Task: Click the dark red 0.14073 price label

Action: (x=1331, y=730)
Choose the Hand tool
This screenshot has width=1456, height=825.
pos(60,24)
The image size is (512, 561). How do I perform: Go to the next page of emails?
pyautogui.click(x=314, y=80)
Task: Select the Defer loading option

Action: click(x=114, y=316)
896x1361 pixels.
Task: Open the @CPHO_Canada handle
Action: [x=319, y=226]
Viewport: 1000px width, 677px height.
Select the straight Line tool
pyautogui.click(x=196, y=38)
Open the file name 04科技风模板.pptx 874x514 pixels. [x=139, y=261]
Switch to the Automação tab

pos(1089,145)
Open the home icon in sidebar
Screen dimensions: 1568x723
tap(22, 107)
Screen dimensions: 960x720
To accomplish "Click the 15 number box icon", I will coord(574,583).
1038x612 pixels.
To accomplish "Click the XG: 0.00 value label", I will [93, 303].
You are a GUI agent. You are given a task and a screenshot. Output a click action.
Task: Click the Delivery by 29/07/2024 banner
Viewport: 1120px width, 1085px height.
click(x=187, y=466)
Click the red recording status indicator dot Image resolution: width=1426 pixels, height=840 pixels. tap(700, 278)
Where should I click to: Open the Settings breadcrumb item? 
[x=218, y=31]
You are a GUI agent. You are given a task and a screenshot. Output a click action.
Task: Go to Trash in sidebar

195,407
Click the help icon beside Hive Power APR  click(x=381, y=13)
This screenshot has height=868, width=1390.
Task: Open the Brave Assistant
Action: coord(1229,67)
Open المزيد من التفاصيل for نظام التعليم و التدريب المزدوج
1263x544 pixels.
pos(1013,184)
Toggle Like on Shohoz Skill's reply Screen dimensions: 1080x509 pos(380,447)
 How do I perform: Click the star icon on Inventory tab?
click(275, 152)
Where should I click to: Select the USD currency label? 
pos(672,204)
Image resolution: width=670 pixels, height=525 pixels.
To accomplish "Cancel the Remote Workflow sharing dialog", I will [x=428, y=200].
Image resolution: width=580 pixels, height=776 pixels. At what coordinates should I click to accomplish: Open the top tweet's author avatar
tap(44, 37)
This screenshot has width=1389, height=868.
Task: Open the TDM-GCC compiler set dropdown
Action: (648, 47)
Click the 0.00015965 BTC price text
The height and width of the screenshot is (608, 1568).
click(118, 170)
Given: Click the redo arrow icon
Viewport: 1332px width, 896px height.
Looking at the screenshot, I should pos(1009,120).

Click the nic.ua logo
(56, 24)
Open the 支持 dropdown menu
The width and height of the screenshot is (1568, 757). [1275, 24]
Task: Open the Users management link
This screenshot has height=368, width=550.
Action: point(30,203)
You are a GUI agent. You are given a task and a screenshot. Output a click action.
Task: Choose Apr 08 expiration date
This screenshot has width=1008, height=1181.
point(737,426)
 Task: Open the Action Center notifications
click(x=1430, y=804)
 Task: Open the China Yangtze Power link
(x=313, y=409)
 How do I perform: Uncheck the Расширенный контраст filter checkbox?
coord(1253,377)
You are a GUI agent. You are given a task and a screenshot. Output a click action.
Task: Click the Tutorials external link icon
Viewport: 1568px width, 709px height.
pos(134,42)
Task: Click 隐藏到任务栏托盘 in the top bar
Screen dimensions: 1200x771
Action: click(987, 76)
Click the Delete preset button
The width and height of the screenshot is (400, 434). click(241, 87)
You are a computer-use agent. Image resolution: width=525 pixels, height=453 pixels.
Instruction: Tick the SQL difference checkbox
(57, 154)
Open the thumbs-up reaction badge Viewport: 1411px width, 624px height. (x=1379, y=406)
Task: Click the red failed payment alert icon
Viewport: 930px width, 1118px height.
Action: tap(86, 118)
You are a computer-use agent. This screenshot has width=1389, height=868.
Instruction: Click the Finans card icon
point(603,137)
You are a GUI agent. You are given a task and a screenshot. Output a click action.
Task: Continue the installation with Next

————

> TASK BRIEF
Copy out all of the records above, swapping each "Viewport" for "Display area" and leaving everything else untouched.

> TASK RESULT
Task: Click the dark red 0.14073 price label

Action: (x=1331, y=730)
Choose the Hand tool
This screenshot has width=1456, height=825.
pos(60,24)
The image size is (512, 561). How do I perform: Go to the next page of emails?
pyautogui.click(x=314, y=80)
Task: Select the Defer loading option

Action: click(x=114, y=316)
896x1361 pixels.
Task: Open the @CPHO_Canada handle
Action: [x=319, y=226]
Display area: 1000px width, 677px height.
Select the straight Line tool
pyautogui.click(x=196, y=38)
Open the file name 04科技风模板.pptx 874x514 pixels. [x=139, y=261]
Switch to the Automação tab

pos(1089,145)
Open the home icon in sidebar
Screen dimensions: 1568x723
tap(22, 107)
Screen dimensions: 960x720
To accomplish "Click the 15 number box icon", I will coord(574,583).
1038x612 pixels.
To accomplish "Click the XG: 0.00 value label", I will [93, 303].
You are a GUI agent. You are given a task and a screenshot. Output a click action.
Task: Click the Delivery by 29/07/2024 banner
Display area: 1120px width, 1085px height.
click(x=187, y=466)
Click the red recording status indicator dot Image resolution: width=1426 pixels, height=840 pixels. tap(700, 278)
Where should I click to: Open the Settings breadcrumb item? 
[x=218, y=31]
You are a GUI agent. You are given a task and a screenshot. Output a click action.
Task: Go to Trash in sidebar

195,407
Click the help icon beside Hive Power APR  click(x=381, y=13)
This screenshot has height=868, width=1390.
Task: Open the Brave Assistant
Action: coord(1229,67)
Open المزيد من التفاصيل for نظام التعليم و التدريب المزدوج
1263x544 pixels.
pos(1013,184)
Toggle Like on Shohoz Skill's reply Screen dimensions: 1080x509 pos(380,447)
 How do I perform: Click the star icon on Inventory tab?
click(275, 152)
Where should I click to: Select the USD currency label? 
pos(672,204)
Image resolution: width=670 pixels, height=525 pixels.
To accomplish "Cancel the Remote Workflow sharing dialog", I will [x=428, y=200].
Image resolution: width=580 pixels, height=776 pixels. At what coordinates should I click to accomplish: Open the top tweet's author avatar
tap(44, 37)
This screenshot has width=1389, height=868.
Task: Open the TDM-GCC compiler set dropdown
Action: (648, 47)
Click the 0.00015965 BTC price text
The height and width of the screenshot is (608, 1568).
click(118, 170)
Given: Click the redo arrow icon
Display area: 1332px width, 896px height.
Looking at the screenshot, I should pos(1009,120).

Click the nic.ua logo
(56, 24)
Open the 支持 dropdown menu
The width and height of the screenshot is (1568, 757). [1275, 24]
Task: Open the Users management link
This screenshot has height=368, width=550.
Action: point(30,203)
You are a GUI agent. You are given a task and a screenshot. Output a click action.
Task: Choose Apr 08 expiration date
This screenshot has width=1008, height=1181.
point(737,426)
 Task: Open the Action Center notifications
click(x=1430, y=804)
 Task: Open the China Yangtze Power link
(x=313, y=409)
 How do I perform: Uncheck the Расширенный контраст filter checkbox?
coord(1253,377)
You are a GUI agent. You are given a task and a screenshot. Output a click action.
Task: Click the Tutorials external link icon
Display area: 1568px width, 709px height.
pos(134,42)
Task: Click 隐藏到任务栏托盘 in the top bar
Screen dimensions: 1200x771
Action: click(987, 76)
Click the Delete preset button
The width and height of the screenshot is (400, 434). click(241, 87)
You are a computer-use agent. Image resolution: width=525 pixels, height=453 pixels.
Instruction: Tick the SQL difference checkbox
(57, 154)
Open the thumbs-up reaction badge Display area: 1411px width, 624px height. (x=1379, y=406)
Task: Click the red failed payment alert icon
Display area: 930px width, 1118px height.
Action: tap(86, 118)
You are a computer-use agent. This screenshot has width=1389, height=868.
Instruction: Click the Finans card icon
point(603,137)
You are a GUI agent. You are given a task and a screenshot. Output a click action.
Task: Continue the installation with Next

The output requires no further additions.